To support backwards compatibility with options that had become well-known
from other MPI implementations, we also wanted to support certain
short names, such as -np or -host.  That is, even though the option starts
with a single-dash, we would first check to see if it were a special recognized
"single-dash" option name.  Only if that check failed would we expand the
argument further to parse it as a combination of short names.

Obfuscates Error Messages


Unfortunately, the resulting, more complicated grammar leads to misleading
error messages.  E.g., consider this example from
trac 2035:

% mpirun -tag-output -np 4 -nperslot 1 -H saem9,saem10 hostname
--
mpirun was unable to launch the specified application as it could not find an executable:

Executable: -p
Node: saem9

while attempting to start process rank 0.
--



The point of the ticket was mostly that a misspelled option is handled as
an unfound executable, but it also points out that we end up reporting on
an option (-p) that from the user's perspective isn't even on the
command line in the first place.  What has happened is that an option
(-nperslot) was not recognized, the first character (n)
was recognized, the option was parsed as a combination of short names,
and one of those short names (-p) was not recognized.

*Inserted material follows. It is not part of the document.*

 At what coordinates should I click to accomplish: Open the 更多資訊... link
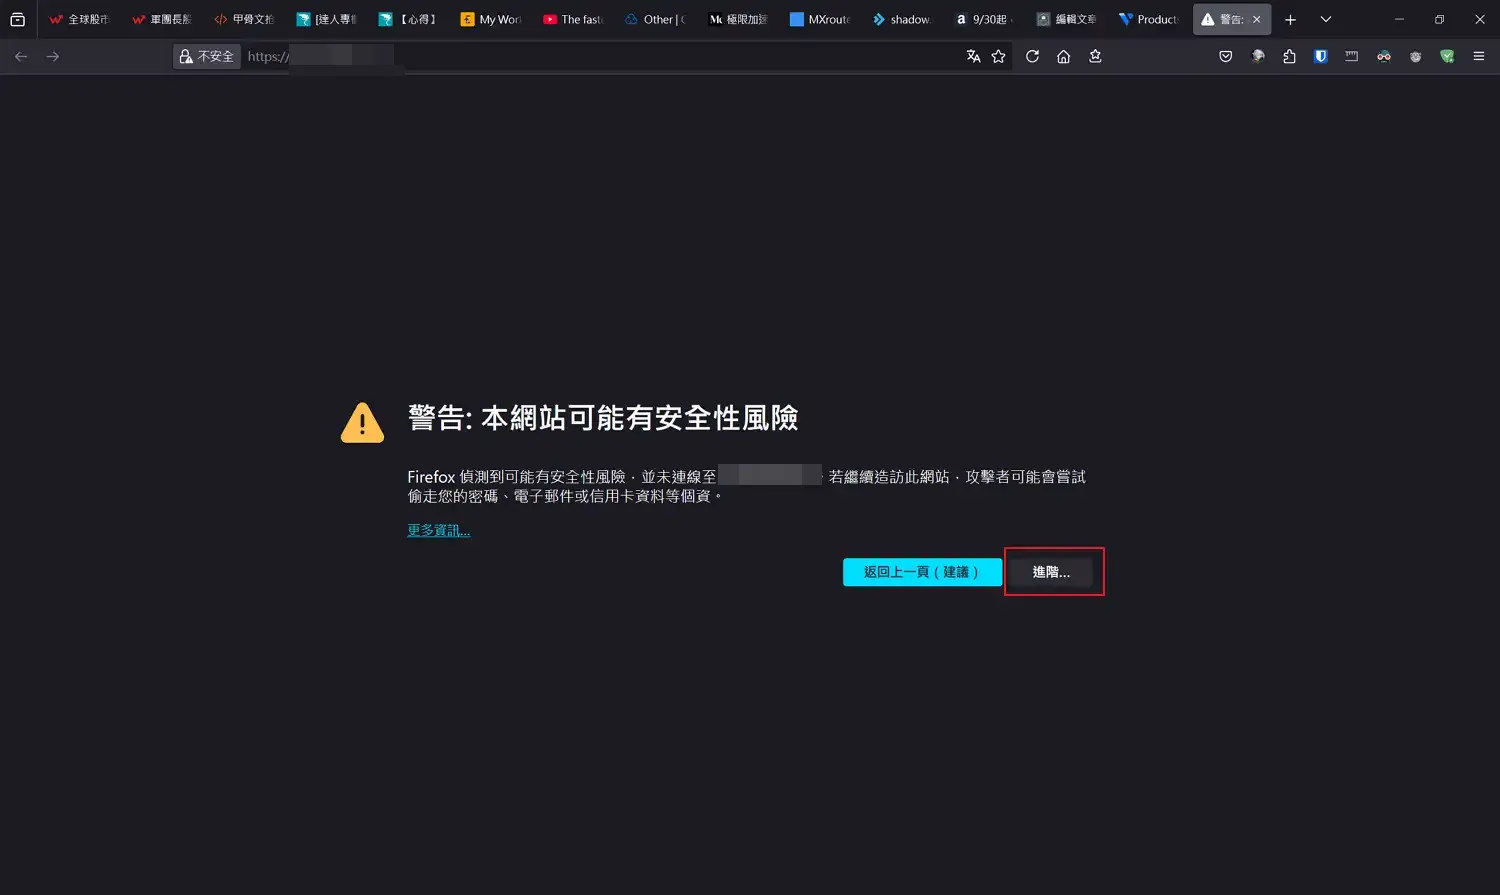tap(438, 531)
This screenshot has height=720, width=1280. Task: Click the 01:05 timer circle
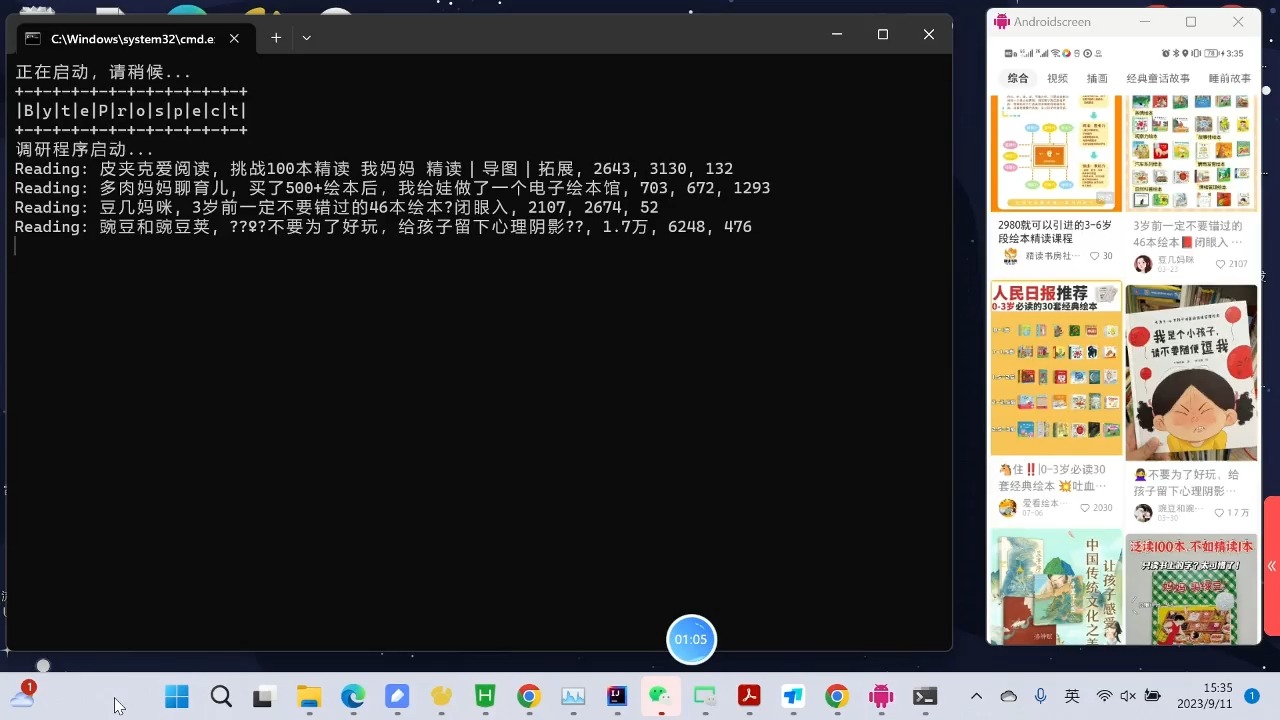[x=691, y=639]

There are different ways of cleaning all of this up, but a simple solution
is just not to support short-name combinations.

Fringe Functionality


The ability to combine short names into a single "-" option is fringe
functionality for mpirun anyhow.


We don't document this ability in the first place.


Further, we don't have that many short names  -- 10, out of a total of 82 options --
and many combinations don't make much sense.  The ability to combine options makes
most sense for utilities that use short option names, and then if those options don't
take arguments.  E.g., ls -ltr in place of ls -l -t -r.  The
mpirun options just aren't like that.

Simplify Single-/Double-Dash Usage


We were going to support single-dash (multi-character) names only sparingly and
only for backwards compatibility with well-established options from other MPIs.
In reality, we routinely add a single-dash name for each new option we introduce.


We end up having both single-dash and double-dash names, making both source code
and user documentation less readable.


However, ultimately the source code doesn't even check these distinctions
when parsing the mpirun command line.
For example, we go to the effort in our source code and user documentation to
distinguish between -server-wait-time and --server-wait-time,
and between -rf and --rankfile.  When options are parsed, however,
we disregard any such distinctions.  E.g., --rf and -rankfile
are recognized.

Other Issues


The command-line parser is not only for mpirun, however, but for
all OMPI command-line interfaces.  Hence, this RFC.